Жив понял, что она не повторит своей просьбы, не попросит еще раз, и что она не оттолкнет его, он будет любить ее, они будут любить друг друга… но это его «нет» так и останется тенью неизгладимой меж ними, на долгие времена, до тех пор, пока они живы. Значит, прощение этого подлого существа, этого негодяя, который им со дня предательства вовсе не брат, что-то означает для нее. Что? Неважно. Ради нее, ради них обоих, чтобы не было этой тени меж ними.
— Хорошо, я прикажу отменить казнь! — еле шевеля губами, вымолвил Жив. — Я сошлю изменника на край света, к Яровым столпам, дальше — туда, где только океан и небо, да клок камня под ногами. Пусть он будет меж водой и сводом небесным, пока они не раздавят его… коли прежде его не раздавит совесть. [33]
— Спаси тебя Род, — прошептала Яра. Она снова была живой, горячей, трепетной. Она очистила свою и его души от ненависти, от черного духа мщения. Да, они теперь не те, что были прежде. Они должны быть великодушными, всепрощающими. И он поймет ее… потом. Обязательно поймет. Господи, спаси их обоих!
Узкое окно-бойница было задернуто плотной, не пропускающей света дерюгой. От стены до стены — десять шагов. В углу стояла широкая дубовая лавка. На ней лежал ворох шкур, плохо выделанных, вонючих, и набитая соломой подушка.
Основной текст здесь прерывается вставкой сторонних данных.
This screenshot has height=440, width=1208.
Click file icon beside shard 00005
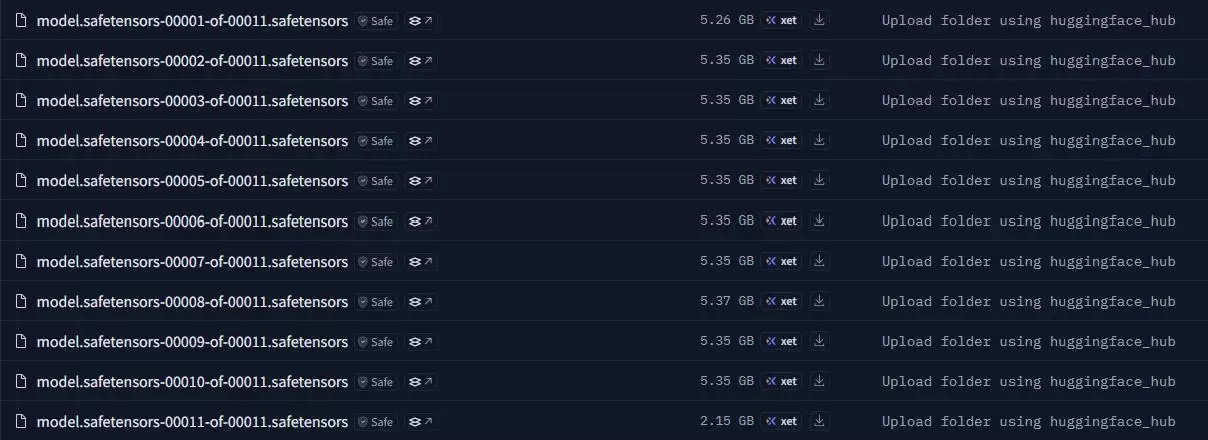[20, 181]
Посреди темных покоев стоял низкий стол с кувшином козьего молока на нем, ковригой хлеба, куском сыра и насыпанным прямо на столешницу сушеным виноградом.
Крон сидел у стола на грубом поскрипывающем стуле. Молчал. Думу думал, не притрагиваясь к пище. Второй день его держали здесь. А может, и третий — потемки, ни отсвета восходов и закатов.
Искал славы или смерти. А обрел темницу. Доброе обретение, особенно когда тебе под восемьдесят. Тяжелые цепи на руках и ногах не давали забыть ни на мгновение — узник, не князь ты Великий, не воин, не вольный смертный, но обреченный узник! Плакать бы о судьбине своей горькой. Но слезы не текли из сухих старческих глаз, не осталось их, повытекли все, полностью за долгие годы. Не было и злости, яри черной — улетучилось все к вечеру первого дня. Осталась одна отрешенность. Да еще какая-то пустота в груди осталась, будто вспороли ее безбольно и вынули сердце, ничего не поло-жив взамен. И рядом никого — ни бояр ближних, кого посекли, кто в порубе сидит, кто в бегах, ни советников, ни волхвов седых. Волхвов? Сбылось предсказанное! Воля богов оказалась сильнее его воли. Что ж, ничего не поделаешь. Не жалко себя, жизнь на закате. Жалко иного — задуманное не сбылось, кануло в Лету, реку забвения. А ведь такое было задумано — единая великая Держава, мир, порядок, вольная жизнь для всех русов, для всех иных племен, коих прибывает с каждым годом. Конец разбоям и воровству, мятежам и сварам. Праведная чистая жизнь на века. И его имя доброе — тоже на века в памяти людской. Так должно было быть. И так не будет… Видно, и впрямь, много грехов на душе его, тяжек груз недоброго, перевесил он все чистое и светлое на весах Суда. Так получилось. Не его вина. И не ему страдать много и долго, он свой век отжил. Им страдать — люду русскому. Для него жил, для него себя не жалел. Все попусту.